I wont deny it, the extractions did sting a little so I was very pleased when she said she was finished and that it was time for my mask. There were three choices; an anti freckle one, an anti acne one or a calming one.

‘I think you need the calming mask’ she said.

Worried that my vagina had come across as angry in some way I apologized on its behalf and lay back to enjoy the warm lavender gel that she was smoothing all over my crotch. It felt really lovely. For a minute there I even forgot I was in the frog, and THAT is saying something!

When she had applied it Kathryn left the room again and I was alone for about 4 minutes. It was kind of relaxing, but I did feel a little bit like I had been stapled to the bed via my fanny as I was too scared to move incase the mask cracked.

When she came back and peeled it off I was relieved, and I have to admit, my ‘area’ did feel really fresh.

The final step was to wipe it over with a lightening cream as ingrown hairs can sometimes cause discoloration. Then I was done, and the proud owner of a recently Vagacialed Vagina.

For $60 I think the Vagacial is a good deal, and if you suffer from in growing hairs then it is a no brainer, it could really help you out. But I don’t think I will be adding it to my To Do list.

I was a little disappointed that it wasn’t quite what it sounds like it should be.  I have NO idea what I think I wanted to happen in that room but lets just put it this way, I think I was looking for a cleansing experience that would have me blushing for weeks. So if anyone ever hears that someone has invented the Vulvacial, let me know. Because THAT I want to try!

◆ Provided data ◆

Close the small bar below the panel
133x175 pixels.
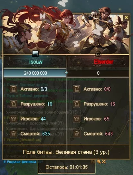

◆ Aim ◆
Answer these about the Vagacial account:
1. How many mask choices were offered?
2. About how long was the writer left alone with the mask on?
3. What did the Vagacial cost?

◆ Result for this task ◆
1. Three: an anti freckle one, an anti acne one and a calming one.
2. About 4 minutes.
3. $60.